HugeGraph-ML
HugeGraph-ML integrates HugeGraph with popular graph learning libraries, enabling end-to-end machine learning workflows directly on graph data.
Overview
hugegraph-ml provides a unified interface for applying graph neural networks and machine learning algorithms to data stored in HugeGraph. It eliminates the need for complex data export/import pipelines by seamlessly converting HugeGraph data to formats compatible with leading ML frameworks.
Key Features
- Direct HugeGraph Integration: Query graph data directly from HugeGraph without manual exports
- 21 Implemented Algorithms: Comprehensive coverage of node classification, graph classification, embedding, and link prediction
- DGL Backend: Leverages Deep Graph Library (DGL) for efficient training
- End-to-End Workflows: From data loading to model training and evaluation
- Modular Tasks: Reusable task abstractions for common ML scenarios
Prerequisites
- Python: 3.9+ (standalone module)
- HugeGraph Server: 1.0+ (recommended: 1.5+)
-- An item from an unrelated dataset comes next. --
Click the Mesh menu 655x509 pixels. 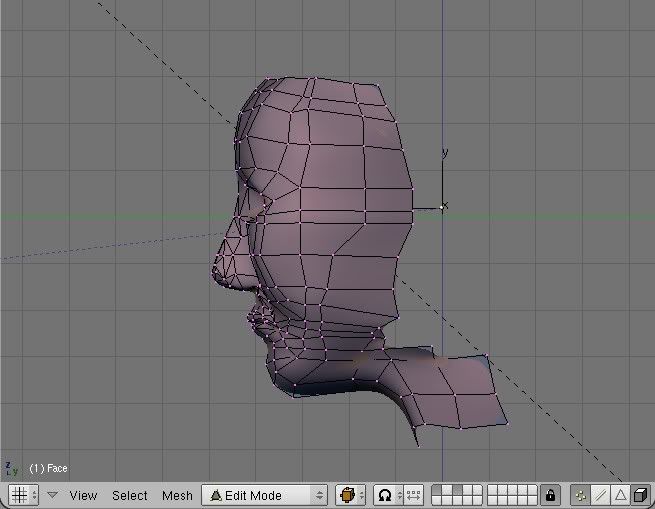[177, 495]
- UV Package Manager: 0.7+ (for dependency management)
Installation
1. Start HugeGraph Server
# Option 1: Docker (recommended)
docker run -itd --name=hugegraph -p 8080:8080 hugegraph/hugegraph
# Option 2: Binary packages
# See https://hugegraph.apache.org/docs/download/download/
2. Clone and Setup
git clone https://github.com/apache/incubator-hugegraph-ai.git
cd incubator-hugegraph-ai/hugegraph-ml
3. Install Dependencies
# uv sync automatically creates .venv and installs all dependencies
uv sync
# Activate virtual environment
source .venv/bin/activate
4. Navigate to Source Directory
cd ./src
[!NOTE] All examples assume you’re in the activated virtual environment.
Implemented Algorithms
HugeGraph-ML currently implements 21 graph machine learning algorithms across multiple categories:
Node Classification (11 algorithms)
Predict labels for graph nodes based on network structure and features.
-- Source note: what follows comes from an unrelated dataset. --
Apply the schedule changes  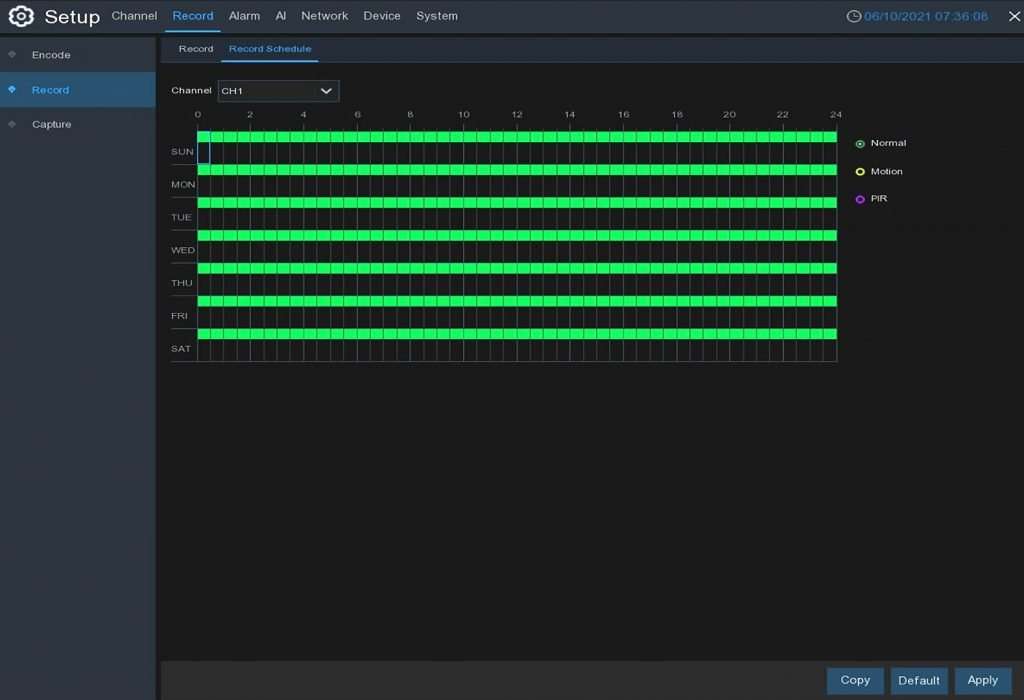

| Algorithm | Paper | Description |
|---|---|---|
| GCN | Kipf & Welling, 2017 | Graph Convolutional Networks |
| GAT | Veličković et al., 2018 | Graph Attention Networks |
| GraphSAGE | Hamilton et al., 2017 | Inductive representation learning |
| APPNP | Klicpera et al., 2019 | Personalized PageRank propagation |
| AGNN | Thekumparampil et al., 2018 | Attention-based GNN |
| ARMA | Bianchi et al., 2019 | Autoregressive moving average filters |
| DAGNN | Liu et al., 2020 | Deep adaptive graph neural networks |
| DeeperGCN | Li et al., 2020 | Very deep GCN architectures |
| GRAND | Feng et al., 2020 | Graph random neural networks |
| JKNet | Xu et al., 2018 | Jumping knowledge networks |
| Cluster-GCN | Chiang et al., 2019 | Scalable GCN training via clustering |
Graph Classification (2 algorithms)
Classify entire graphs based on their structure and node features.
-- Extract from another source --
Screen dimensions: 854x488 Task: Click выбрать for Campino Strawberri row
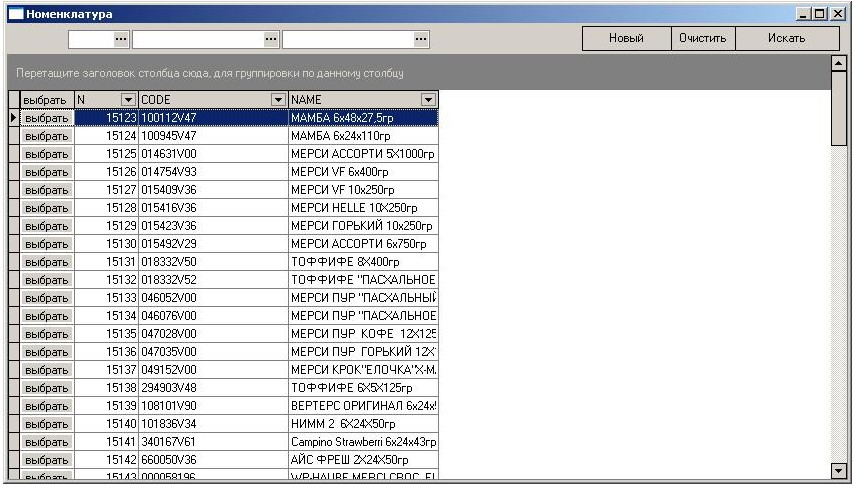tap(46, 442)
| Algorithm | Paper | Description |
|---|---|---|
| DiffPool | Ying et al., 2018 | Differentiable graph pooling |
| GIN | Xu et al., 2019 | Graph isomorphism networks |
Graph Embedding (3 algorithms)
Learn unsupervised node representations for downstream tasks.
| Algorithm | Paper | Description |
|---|---|---|
| DGI | Veličković et al., 2019 | Deep graph infomax (contrastive learning) |
| BGRL | Thakoor et al., 2021 | Bootstrapped graph representation learning |
| GRACE | Zhu et al., 2020 | Graph contrastive learning |
Link Prediction (3 algorithms)
Predict missing or future connections in graphs.
| Algorithm | Paper | Description |
|---|---|---|
| SEAL | Zhang & Chen, 2018 | Subgraph extraction and labeling |
| P-GNN | You et al., 2019 | Position-aware GNN |
| GATNE | Cen et al., 2019 | Attributed multiplex heterogeneous network embedding |
Fraud Detection (2 algorithms)
Detect anomalous nodes in graphs (e.g., fraudulent accounts).
| Algorithm | Paper | Description |
|---|---|---|
| CARE-GNN | Dou et al., 2020 | Camouflage-resistant GNN |
| BGNN | Zheng et al., 2021 | Bipartite graph neural network |
Post-Processing (1 algorithm)
Improve predictions via label propagation.
| Algorithm | Paper | Description |
|---|---|---|
| C&S | Huang et al., 2020 | Correct & Smooth (prediction refinement) |
Usage Examples
Example 1: Node Embedding with DGI
Perform unsupervised node embedding on the Cora dataset using Deep Graph Infomax (DGI).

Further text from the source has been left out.